Protests against the military coup have not stopped in Myanmar’s largest cities such as Yangon and Mandalay, The Associated Press reports. Christine Schraner Burgener, United Nations special envoy for Myanmar, said on Wednesday that 38 people had been killed. More than 50 protesters have been killed since the Feb. 1 coup.
The U.N. Security Council has planned a meeting to address the growing military violence in the country, the AP notes. But according to Schraner Burgener, the military junta appears to remain undaunted.
Schraner Burgener said she told Myanmar’s military that the international community “might take huge strong measures,” according to the AP.
“And the answer was, ‘We are used to sanctions and we survived those sanctions in the past,’” Schrader said.
“We have to learn to walk with only a few friends,” the military reportedly responded when Schrader advised that Myanmar risked isolation from other nations.
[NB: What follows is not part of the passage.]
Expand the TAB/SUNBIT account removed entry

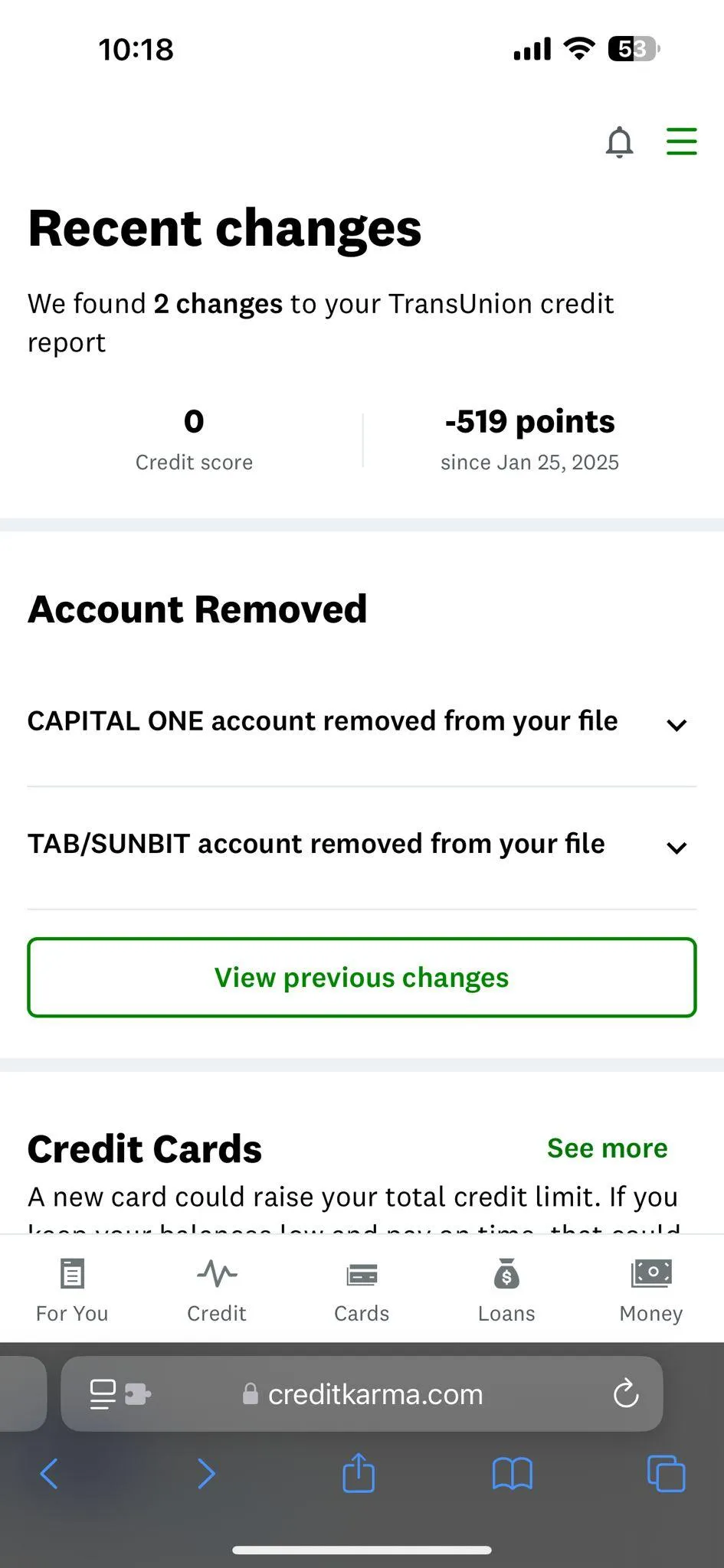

President Biden has imposed multiple sanctions against generals in the nation, their families and businesses tied to the military.
“A strong and unified message emerging from the United States has been essential, in our view, to encouraging other countries to join us and pressing for an immediate return to democracy,” Biden said in a statement regarding Myanmar.
Both the United Kingdom and Canada have also imposed sanctions against the generals in response to its military crackdown on protesters, a Secretary of State Antony Blinken welcomed.